The Countess of Leicester helped pre-school youngsters prepare their lunch during a visit to Burnham Market’’s playgroup.
The group, now 40 years old, will have a new look when it re-opens next month as the Burnham Market Nursery School.
And the Countess, who is the playgroup’s patron, backed the re-launch when she met youngsters and joined in washing potatoes which were planted in and harvested from their own vegetable garden.
Healthy eating co-ordinator Kate Davey said the children were offered a variety of healthy snacks each day and they particularly respond to eating food they have grown themselves.
The group was started by parents in 1973 and welcomed into the school by the then headteacher, Geoffrey Abson.
At the time many heads in Norfolk were suspicious of these new parent-run groups and were loath to let them into their school.
Mr Abson was one of the few who were far-sighted enough to see the advantages of introducing children to aspects of the school environment at an early age.
The group is now a fully-fledged Ofsted regulated pre-school, which was rated good at its last inspection.
Being on the school premises is now regarded as being very important to the future education of young children.

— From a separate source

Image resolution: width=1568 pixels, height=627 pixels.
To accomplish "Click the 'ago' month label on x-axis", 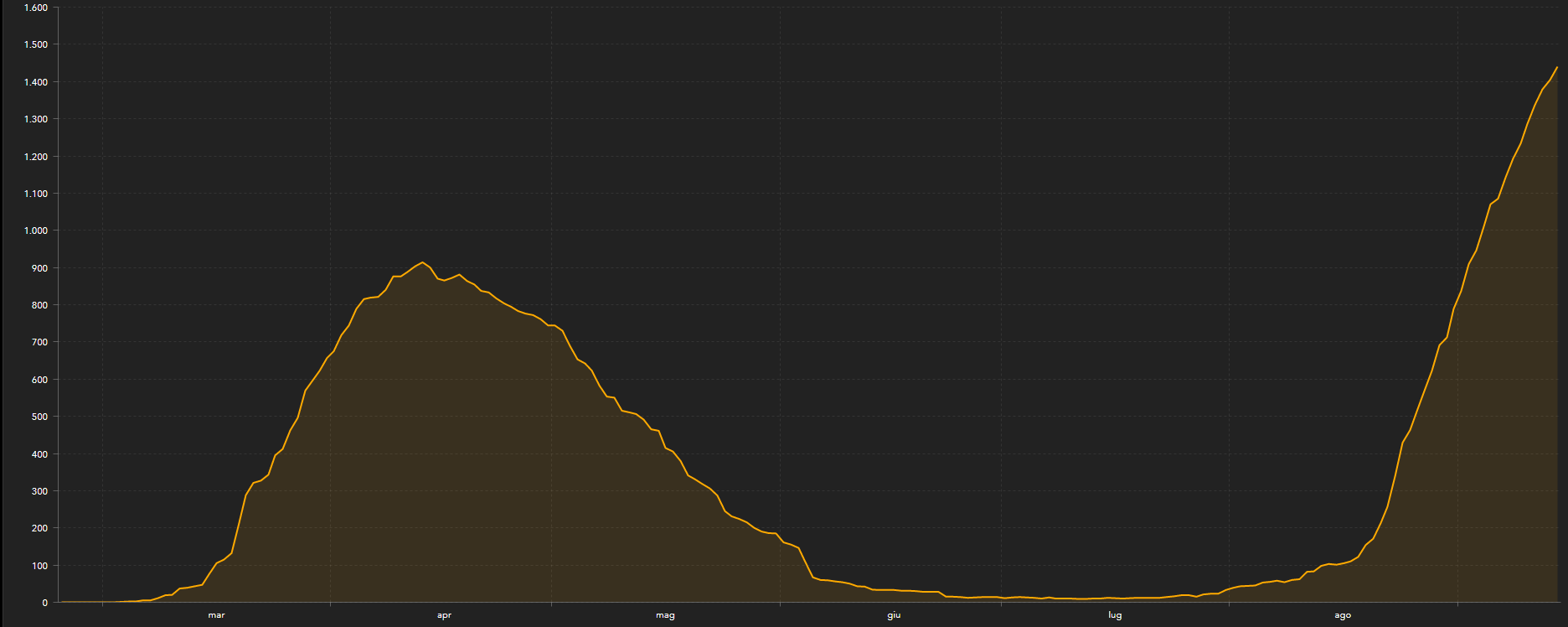I will [1343, 615].
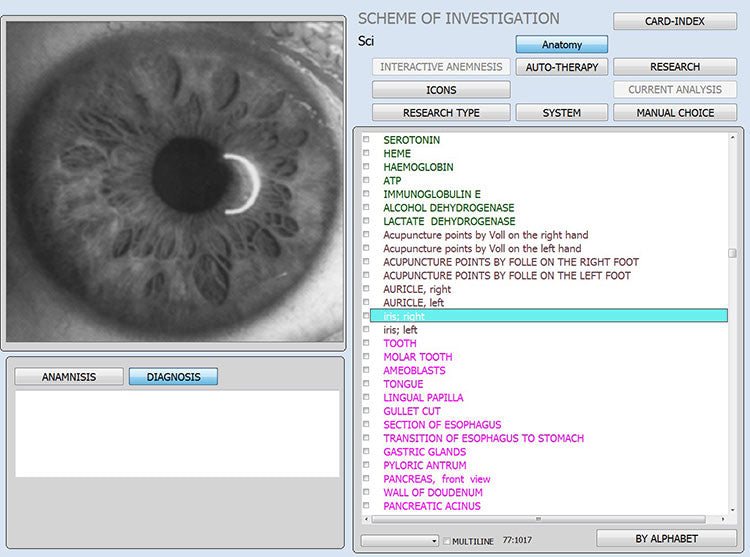Viewport: 750px width, 557px height.
Task: Select PANCREAS, front view list item
Action: click(437, 479)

Although they have their own ‘classroom’ and outdoor area they mix with school pupils for lunch in the school hall and also enjoy some of the school’s’ other facilities such as a wild nature environment known as the Forest School area.

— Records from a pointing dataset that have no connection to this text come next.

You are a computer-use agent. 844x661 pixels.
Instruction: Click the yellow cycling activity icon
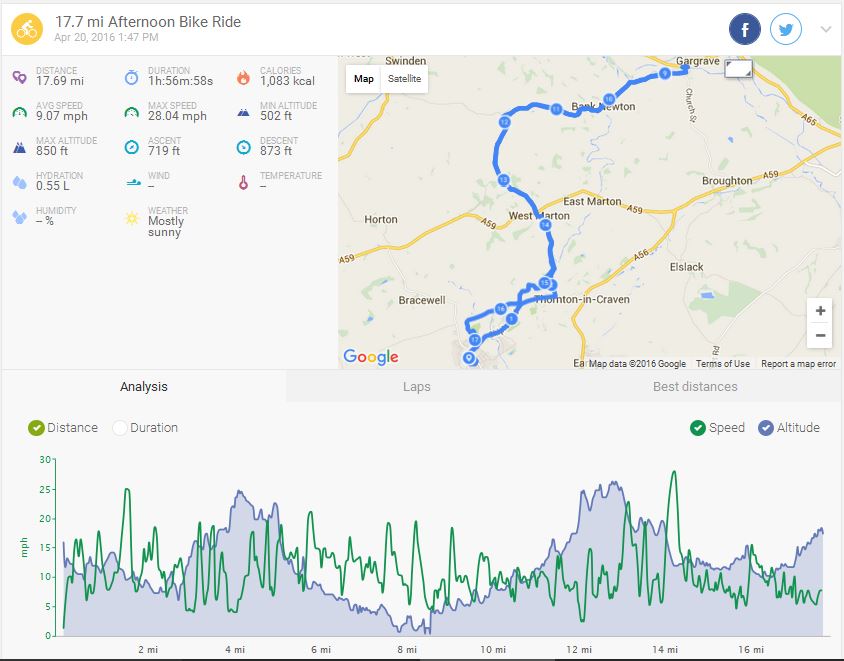point(27,29)
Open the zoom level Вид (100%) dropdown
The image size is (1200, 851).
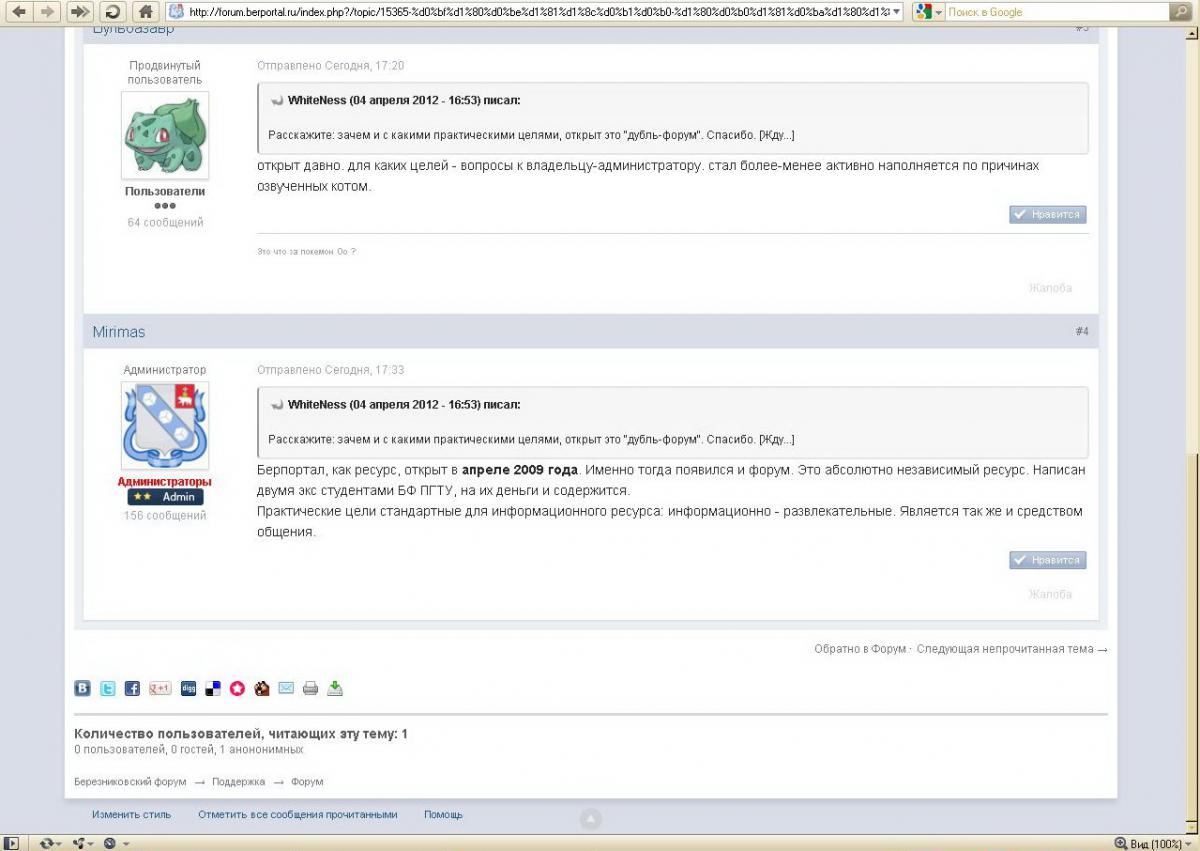click(1188, 844)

Local youngsters can join the nursery school from the age of two. Current government legislation provides parents with 15 free hours per child per week from the age of three.
Otherwise the cost is £3.75 per hour though funding is also available for means-tested children at two years of age.

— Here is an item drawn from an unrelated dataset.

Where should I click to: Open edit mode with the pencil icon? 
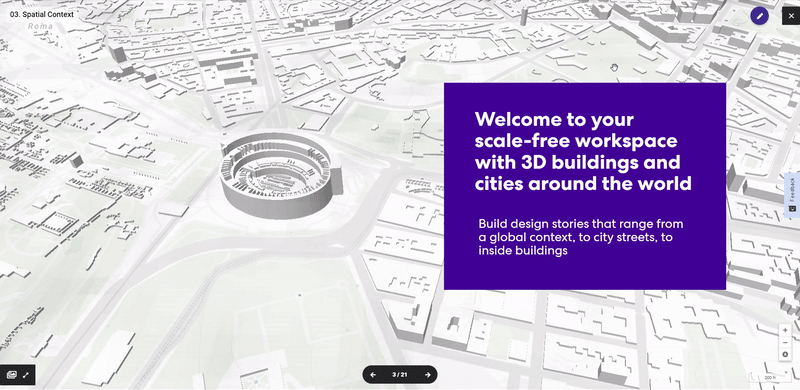(759, 16)

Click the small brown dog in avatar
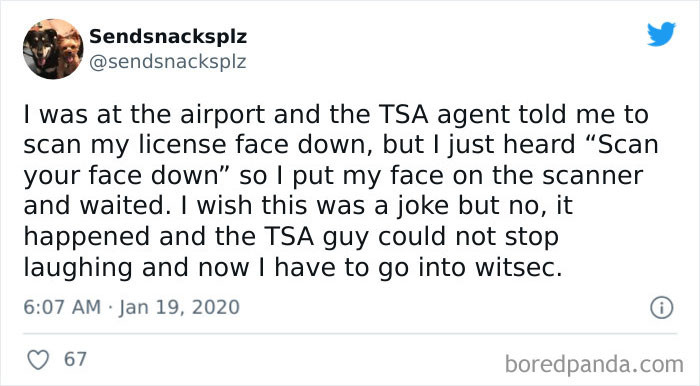(x=69, y=54)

The group operates for five days a week from 9am –to 3pm during school term time.
The Countess, who is the high sheriff of Norfolk, said she regarded the group as crucial to a child’’s development.
“I’m an enthusiastic supporter. They get to interact with other children and the group is a good feeder into the main school.””
She added that apart from the importance of learning skills such as writing and drawing the group also threw in practical skills such as gardening.
Up to the end of the summer term the group had 26 children on its roll. Fifteen are transferring to the main school in September when the roll will fall to 22.